On the surface, there appear to be few similarities between Sir Francis Drake (c. 1541-1596) and Oscar Hartzell (1876-1943). One was the swashbuckling confidant of Queen Elizabeth, the other a cigar-chomping farmer's son from Illinois. But, as Richard Rayner shows in his new book Drake's Fortune, both men were adventurers with big dreams. Drake realized his dream by plundering and bringing back to England shiploads of riches Spain had extracted from the New World. Hartzell made his fortune by convincing thousands of American dupes most of them in his native Midwest that he held the key to Drake's supposedly vast estate. All one needed to do to share in this multi-billion-dollar booty, Hartzell told his multitude of marks, was to invest in the minimal costs of settling the estate. Of course, this might take some time.

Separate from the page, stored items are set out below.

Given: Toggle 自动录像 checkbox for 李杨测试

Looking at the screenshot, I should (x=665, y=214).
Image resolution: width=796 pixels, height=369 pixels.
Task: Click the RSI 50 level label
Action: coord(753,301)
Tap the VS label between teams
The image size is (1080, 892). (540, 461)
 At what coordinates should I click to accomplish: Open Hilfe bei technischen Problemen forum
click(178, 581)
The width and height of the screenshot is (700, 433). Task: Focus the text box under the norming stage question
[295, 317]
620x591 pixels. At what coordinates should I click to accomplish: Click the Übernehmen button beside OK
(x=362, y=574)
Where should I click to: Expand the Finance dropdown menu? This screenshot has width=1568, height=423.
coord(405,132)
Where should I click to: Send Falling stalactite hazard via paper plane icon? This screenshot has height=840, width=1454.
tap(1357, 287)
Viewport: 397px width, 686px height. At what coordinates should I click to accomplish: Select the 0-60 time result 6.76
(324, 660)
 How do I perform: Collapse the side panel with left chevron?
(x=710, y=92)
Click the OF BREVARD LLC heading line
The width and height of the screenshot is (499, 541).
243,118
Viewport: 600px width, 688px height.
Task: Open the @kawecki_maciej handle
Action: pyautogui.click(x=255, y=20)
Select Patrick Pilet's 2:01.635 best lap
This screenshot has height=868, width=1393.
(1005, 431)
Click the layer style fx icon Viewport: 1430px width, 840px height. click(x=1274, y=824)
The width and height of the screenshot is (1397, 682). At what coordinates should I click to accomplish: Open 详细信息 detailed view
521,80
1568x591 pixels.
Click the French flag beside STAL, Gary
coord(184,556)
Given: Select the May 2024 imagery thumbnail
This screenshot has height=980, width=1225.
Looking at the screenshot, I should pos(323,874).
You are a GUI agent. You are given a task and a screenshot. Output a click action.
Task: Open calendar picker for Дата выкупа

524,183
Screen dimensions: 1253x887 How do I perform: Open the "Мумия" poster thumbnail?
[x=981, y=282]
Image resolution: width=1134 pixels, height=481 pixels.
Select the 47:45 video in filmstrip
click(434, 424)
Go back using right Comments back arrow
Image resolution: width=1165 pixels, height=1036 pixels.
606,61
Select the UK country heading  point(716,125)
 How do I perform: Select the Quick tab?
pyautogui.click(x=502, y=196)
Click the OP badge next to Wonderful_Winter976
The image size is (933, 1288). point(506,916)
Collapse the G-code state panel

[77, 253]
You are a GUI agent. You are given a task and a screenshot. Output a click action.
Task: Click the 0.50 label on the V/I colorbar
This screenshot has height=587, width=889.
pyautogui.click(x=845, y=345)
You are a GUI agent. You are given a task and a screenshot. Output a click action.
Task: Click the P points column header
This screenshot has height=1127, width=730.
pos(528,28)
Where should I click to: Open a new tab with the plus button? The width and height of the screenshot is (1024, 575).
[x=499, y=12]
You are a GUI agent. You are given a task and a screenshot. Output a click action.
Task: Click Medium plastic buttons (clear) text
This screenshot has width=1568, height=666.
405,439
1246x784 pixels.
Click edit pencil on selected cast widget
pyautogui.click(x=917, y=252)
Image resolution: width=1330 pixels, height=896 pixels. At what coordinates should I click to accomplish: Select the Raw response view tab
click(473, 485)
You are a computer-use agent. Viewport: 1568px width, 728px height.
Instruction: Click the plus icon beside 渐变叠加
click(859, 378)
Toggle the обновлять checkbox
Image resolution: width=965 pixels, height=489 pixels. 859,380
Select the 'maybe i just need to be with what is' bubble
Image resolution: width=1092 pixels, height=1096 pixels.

To the con artist, as Rayner proves, the crucial element of business isn't simply that a sucker is born every minute, but that the sucker is likely to remain one, even in the face of the most obvious contradictory evidence. Hartzell, who was initially a victim of the Drake scam, soon turned the tables and took over the game. From 1915 until months after he was convicted of the fraud in 1933 in Sioux City, Iowa, he bilked millions from the credulous. Even during the bleak early days of the Depression, he kept the money flowing in.

Because the mythical Drake fortune resided in England, Hartzell spent most of his productive years in London, putting on airs, taking mistresses and generally living the good life. Periodically, he made progress reports to the folks back home, assuring them that they would soon be rich. His pitch was so persuasive that even when he was deported from England and taken back to America to stand trial, crowds of the very people he had cheated continued to believe him and treated him like royalty. Hartzell went to prison in 1935 and died there of cancer in 1943.

While Rayner's depiction of the roguish Hartzell is fascinating, the book's greater achievement is showing that gullibility is humanity's most common and renewable resource.